2.1 O LIVRO E SEUS DIZERES

Por volta do século XVIII os livros de relatos de viajantes e “viagens

pitorescas” já eram escritos, muito antes de Debret pensar em começar a escrever o

seu a respeito de sua experiência no Brasil.

Segundo Lima, (2003, p.181), Debret escreve sobre sua viagem em um

período conturbado do Brasil, momento este, em que o país estava tentando se

solidificar e se reestruturar, deixando de ser uma colônia para se tornar um estado

independente.

As interpretações que sobre ele se elaboram durante este período, assim como as conquistas realizadas nos campos políticos, econômico e cultural, constroem uma espécie de alicerce sobre o qual o Segundo Império iria dar forma mais precisa a uma ideia de nação e de povo brasileiro. (LIMA, 2003, p.181).

DADOS:
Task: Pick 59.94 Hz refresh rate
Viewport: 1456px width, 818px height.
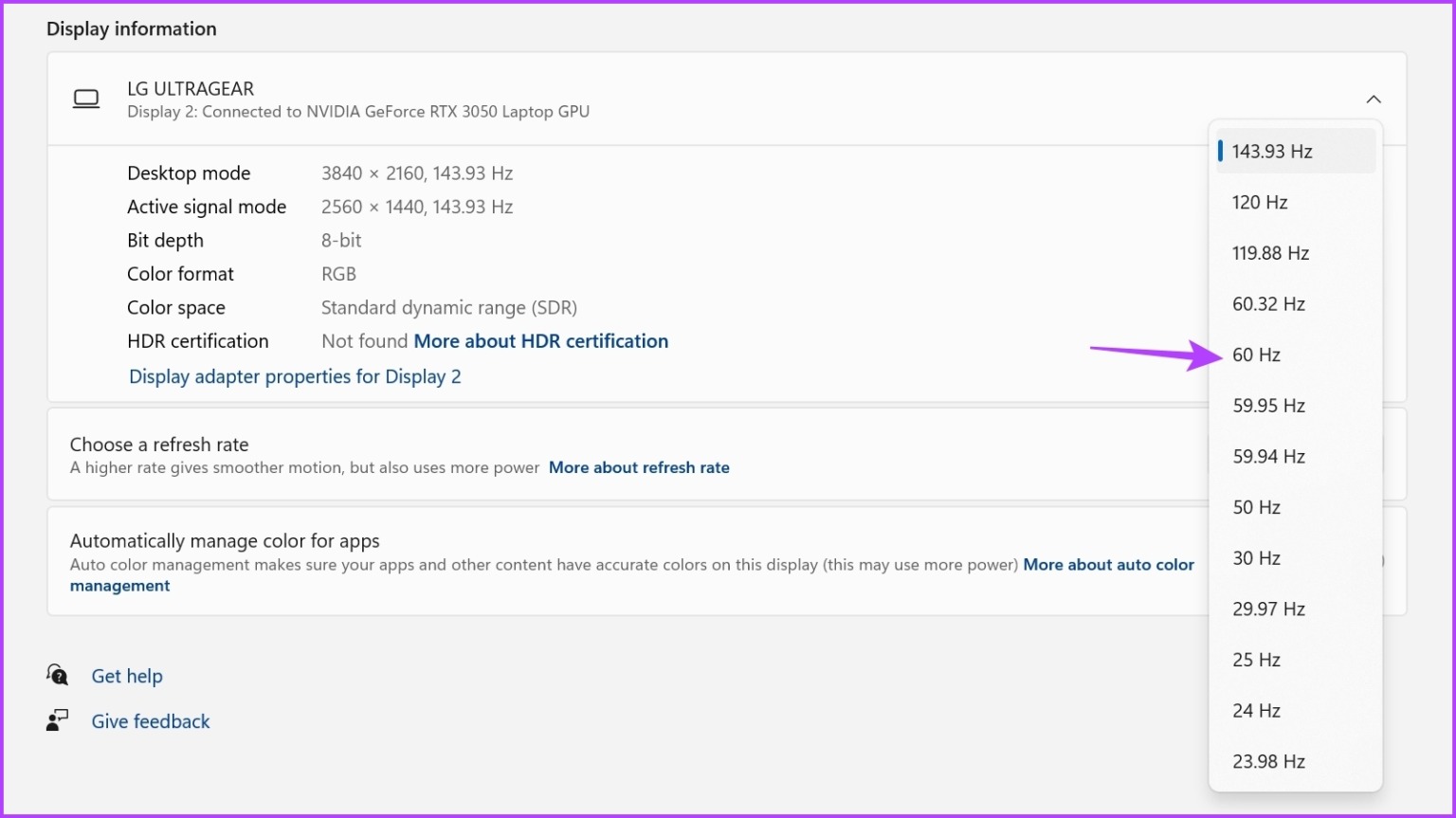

TAREFA A REALIZAR: Como fica o trecho do texto sobre Debret de "solidificar e se" até "(LIMA, 2003, p.181)." se você trocar "colônia" por "província"? Os dados vêm de outra fonte, sem relação com o texto sobre Debret.

SOLUÇÃO:
solidificar e se reestruturar, deixando de ser uma província para se tornar um estado

independente.

As interpretações que sobre ele se elaboram durante este período, assim como as conquistas realizadas nos campos políticos, econômico e cultural, constroem uma espécie de alicerce sobre o qual o Segundo Império iria dar forma mais precisa a uma ideia de nação e de povo brasileiro. (LIMA, 2003, p.181).